Decoupled by Design: Billion-Scale Vector Search
News/2026-03-09-decoupled-by-design-billion-scale-vector-search-news
Breaking NewsMar 9, 20268 min read
Verified·First-party

Decoupled by Design: Billion-Scale Vector Search

Featured:Databricks

Databricks Launches Storage-Optimized Vector Search for Billion-Scale Datasets

Key Facts

  • What: Databricks introduced Storage Optimized endpoints for Vector Search, a decoupled architecture that separates storage from compute to serve billions of vectors at significantly lower cost.
  • How: Vector indexes are stored in cloud object storage and loaded into memory only for serving; ingestion uses isolated ephemeral serverless Spark clusters; queries are handled by a custom Rust engine with dual thread pools.
  • Performance: Billion-vector indexes can be built in under 8 hours with 20x faster indexing and up to 7x lower serving costs compared to tightly coupled designs.
  • Trade-off: Storage Optimized endpoints deliver query latencies in the hundreds of milliseconds, versus tens of milliseconds for the existing Standard (in-memory) endpoints.
  • Use Cases: Designed for cost- and scale-sensitive workloads such as retrieval-augmented generation (RAG), recommendation systems, and entity resolution on massive datasets.

Databricks has redesigned its vector search offering from first principles to address the scaling challenges of billion-vector datasets. The new Storage Optimized endpoints decouple storage, compute, and ingestion, allowing organizations to serve massive vector indexes from cloud object storage at a fraction of the cost of traditional in-memory vector databases. This launch directly tackles limitations the company encountered with its original vector search product, which relied on memory-resident indexes that become prohibitively expensive at scale.

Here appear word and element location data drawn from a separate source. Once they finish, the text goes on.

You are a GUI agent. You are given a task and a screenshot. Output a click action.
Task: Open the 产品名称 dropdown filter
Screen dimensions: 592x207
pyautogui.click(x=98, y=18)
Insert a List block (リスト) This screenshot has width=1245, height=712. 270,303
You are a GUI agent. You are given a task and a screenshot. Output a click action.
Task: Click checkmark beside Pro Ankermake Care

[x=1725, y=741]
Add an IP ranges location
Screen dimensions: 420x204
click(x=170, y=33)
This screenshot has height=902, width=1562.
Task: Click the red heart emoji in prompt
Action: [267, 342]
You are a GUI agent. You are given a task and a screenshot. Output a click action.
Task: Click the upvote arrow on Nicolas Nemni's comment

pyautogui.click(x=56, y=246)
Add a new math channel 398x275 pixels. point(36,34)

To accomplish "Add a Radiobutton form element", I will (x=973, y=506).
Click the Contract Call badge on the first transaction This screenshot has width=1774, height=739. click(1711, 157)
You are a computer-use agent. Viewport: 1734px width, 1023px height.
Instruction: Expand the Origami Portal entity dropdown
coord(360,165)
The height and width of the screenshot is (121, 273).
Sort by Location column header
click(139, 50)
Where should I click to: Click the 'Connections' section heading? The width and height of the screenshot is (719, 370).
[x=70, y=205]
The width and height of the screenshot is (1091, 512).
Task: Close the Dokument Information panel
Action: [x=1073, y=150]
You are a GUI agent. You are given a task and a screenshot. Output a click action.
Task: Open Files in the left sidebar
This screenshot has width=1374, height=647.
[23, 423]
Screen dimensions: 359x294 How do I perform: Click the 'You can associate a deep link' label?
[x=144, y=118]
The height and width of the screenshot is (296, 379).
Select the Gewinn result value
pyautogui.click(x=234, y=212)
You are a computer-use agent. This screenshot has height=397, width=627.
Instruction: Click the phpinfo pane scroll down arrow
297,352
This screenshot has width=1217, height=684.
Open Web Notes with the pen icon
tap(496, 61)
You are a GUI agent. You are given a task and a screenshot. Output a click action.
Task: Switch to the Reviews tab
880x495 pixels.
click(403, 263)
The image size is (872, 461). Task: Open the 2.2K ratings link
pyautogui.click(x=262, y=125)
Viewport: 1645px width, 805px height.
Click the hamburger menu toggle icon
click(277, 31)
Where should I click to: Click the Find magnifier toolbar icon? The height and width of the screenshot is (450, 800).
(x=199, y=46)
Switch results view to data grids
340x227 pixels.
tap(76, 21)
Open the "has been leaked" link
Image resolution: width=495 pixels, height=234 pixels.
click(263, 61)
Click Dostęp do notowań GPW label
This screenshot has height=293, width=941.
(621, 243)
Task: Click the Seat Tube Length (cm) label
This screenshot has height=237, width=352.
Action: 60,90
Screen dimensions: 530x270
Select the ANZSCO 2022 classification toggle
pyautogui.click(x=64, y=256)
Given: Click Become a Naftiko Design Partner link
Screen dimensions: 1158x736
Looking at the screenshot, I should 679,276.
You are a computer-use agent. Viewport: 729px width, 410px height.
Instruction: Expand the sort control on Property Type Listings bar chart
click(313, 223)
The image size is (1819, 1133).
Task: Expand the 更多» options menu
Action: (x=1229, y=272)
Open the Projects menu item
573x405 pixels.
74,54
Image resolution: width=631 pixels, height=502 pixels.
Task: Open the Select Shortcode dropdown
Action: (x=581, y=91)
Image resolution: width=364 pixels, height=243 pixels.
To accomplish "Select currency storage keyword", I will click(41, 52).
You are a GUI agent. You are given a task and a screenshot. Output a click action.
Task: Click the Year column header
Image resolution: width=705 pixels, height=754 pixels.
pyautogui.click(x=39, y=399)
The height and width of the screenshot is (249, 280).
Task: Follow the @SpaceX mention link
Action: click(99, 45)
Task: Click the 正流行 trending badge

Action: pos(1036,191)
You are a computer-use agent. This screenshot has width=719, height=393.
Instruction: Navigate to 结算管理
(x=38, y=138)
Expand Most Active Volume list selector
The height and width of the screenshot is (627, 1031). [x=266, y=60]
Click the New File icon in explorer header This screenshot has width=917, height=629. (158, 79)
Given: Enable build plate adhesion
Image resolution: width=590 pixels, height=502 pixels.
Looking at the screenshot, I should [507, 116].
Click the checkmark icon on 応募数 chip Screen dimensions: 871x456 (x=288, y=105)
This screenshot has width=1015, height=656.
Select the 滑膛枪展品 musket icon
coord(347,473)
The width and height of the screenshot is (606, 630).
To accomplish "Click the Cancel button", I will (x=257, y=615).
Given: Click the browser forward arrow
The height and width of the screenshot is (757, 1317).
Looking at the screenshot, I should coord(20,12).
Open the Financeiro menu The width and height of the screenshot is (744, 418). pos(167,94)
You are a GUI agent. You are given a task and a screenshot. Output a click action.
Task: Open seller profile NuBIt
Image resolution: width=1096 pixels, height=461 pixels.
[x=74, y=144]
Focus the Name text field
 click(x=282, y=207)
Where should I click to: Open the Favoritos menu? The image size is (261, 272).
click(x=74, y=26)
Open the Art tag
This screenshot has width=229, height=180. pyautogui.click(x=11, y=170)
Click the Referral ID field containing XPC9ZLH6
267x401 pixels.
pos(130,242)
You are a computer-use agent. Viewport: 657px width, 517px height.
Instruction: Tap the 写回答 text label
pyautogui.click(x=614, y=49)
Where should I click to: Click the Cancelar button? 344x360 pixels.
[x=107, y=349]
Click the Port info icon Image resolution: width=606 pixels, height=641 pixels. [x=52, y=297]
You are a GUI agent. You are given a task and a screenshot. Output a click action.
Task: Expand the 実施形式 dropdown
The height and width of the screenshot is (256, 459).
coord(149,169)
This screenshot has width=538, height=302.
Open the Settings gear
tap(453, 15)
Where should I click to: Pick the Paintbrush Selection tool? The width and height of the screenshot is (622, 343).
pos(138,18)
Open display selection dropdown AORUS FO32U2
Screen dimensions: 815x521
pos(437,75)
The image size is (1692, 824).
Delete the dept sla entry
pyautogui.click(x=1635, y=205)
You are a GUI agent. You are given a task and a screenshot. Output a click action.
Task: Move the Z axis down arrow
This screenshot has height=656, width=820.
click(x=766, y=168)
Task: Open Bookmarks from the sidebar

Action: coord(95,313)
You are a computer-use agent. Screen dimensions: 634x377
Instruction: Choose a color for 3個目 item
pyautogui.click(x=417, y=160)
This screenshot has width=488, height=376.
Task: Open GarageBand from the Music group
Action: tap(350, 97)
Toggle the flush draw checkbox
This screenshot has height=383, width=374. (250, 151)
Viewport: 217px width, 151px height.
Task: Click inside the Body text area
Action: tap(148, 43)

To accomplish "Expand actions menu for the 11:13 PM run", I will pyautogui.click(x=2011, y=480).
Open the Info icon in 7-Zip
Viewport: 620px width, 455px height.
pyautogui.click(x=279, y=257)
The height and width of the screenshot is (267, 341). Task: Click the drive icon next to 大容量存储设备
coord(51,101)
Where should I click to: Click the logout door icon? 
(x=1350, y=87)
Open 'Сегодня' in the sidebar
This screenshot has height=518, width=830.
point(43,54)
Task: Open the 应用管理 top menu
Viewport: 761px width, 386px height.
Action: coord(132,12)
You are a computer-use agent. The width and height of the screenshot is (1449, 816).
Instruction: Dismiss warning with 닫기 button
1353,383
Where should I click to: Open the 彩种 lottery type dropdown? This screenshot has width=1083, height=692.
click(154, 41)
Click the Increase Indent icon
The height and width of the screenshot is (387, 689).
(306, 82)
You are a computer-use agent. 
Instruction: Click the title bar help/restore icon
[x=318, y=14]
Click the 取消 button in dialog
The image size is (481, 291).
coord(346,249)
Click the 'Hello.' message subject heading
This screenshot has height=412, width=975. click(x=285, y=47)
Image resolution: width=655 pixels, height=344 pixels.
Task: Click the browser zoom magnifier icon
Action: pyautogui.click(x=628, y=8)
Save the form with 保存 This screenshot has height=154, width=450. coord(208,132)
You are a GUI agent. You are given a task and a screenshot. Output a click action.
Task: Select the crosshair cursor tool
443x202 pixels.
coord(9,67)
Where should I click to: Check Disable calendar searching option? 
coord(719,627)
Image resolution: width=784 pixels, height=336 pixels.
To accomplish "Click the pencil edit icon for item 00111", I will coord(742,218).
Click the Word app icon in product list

The announcement, detailed in a technical blog post titled "Decoupled by Design: Billion-Scale Vector Search," explains how traditional vector database architectures begin to break as datasets grow from millions to billions of vectors. Memory costs explode, ingestion interferes with serving, and scaling requires replicating both data and compute resources. By separating these layers, Databricks claims its new approach delivers dramatically better economics while maintaining production-grade performance for workloads where sub-100ms latency is not required.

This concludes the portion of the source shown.